Whole-exome sequencing analysis of idiopathic hypogonadotropic hypogonadism: comparison of varicocele and non-obstructive azoospermia

Abstract Background As a rare disease leading to male infertility, A has strong heterogeneity of clinical phenotype and gene mutation. At present, there is no effective diagnosis and treatment method for this disease, and the research on its pathogenesis is not exhaustive Objectives To explore the possible new pathogenic gene of idiopathic hypogonadotrophic hypogonadism and the pathological mechanism affecting its occurrence. Patients and methods: We performed a whole-exome sequencing on 9 patients with normosmic idiopathic hypogonadotropic hypogonadism (nIHH), 19 varicocele patients with weak sperm, oligospermia or azoospermia and 5 patients with simple nonobstructive azoospermia and carried out comparative analysis, channel analysis, etc. Results After preliminary sequencing screening, 309–431 genes harbouring variants, including SNPs and indels, were predicted to be harmful per single patient in each group. In genetic variations of nIHH patients’ analysis, variants were detected in 10 loci and nine genes in nine patients. And in co-analysis of the three patient groups, nine nIHH patients, 19 VC patients, and five SN patients shared 116 variants, with 28 variant-harbouring genes detected in five or more patients. After that, we found that many genes crossed among groups and selected the highest number of 17 genes for analysis.
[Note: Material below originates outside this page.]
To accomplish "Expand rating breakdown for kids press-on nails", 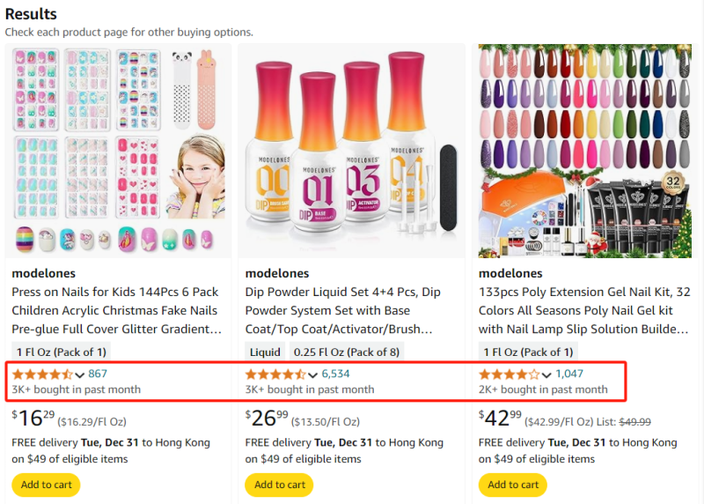I will click(80, 375).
Conclusion We found that the NEFH, CCDC177 and PCLO genes and the Gene Ontology pathways GO:0051301: cell division and GO:0090066: regulation of anatomical structure size may be key factors in the pathogenic mechanism of IHH. Our results suggest the pathogenic mechanism of IHH is not limited to the central nervous system effects of GnRH but may involve other heterogeneous pathogenic genetic variants that affect peripheral organs.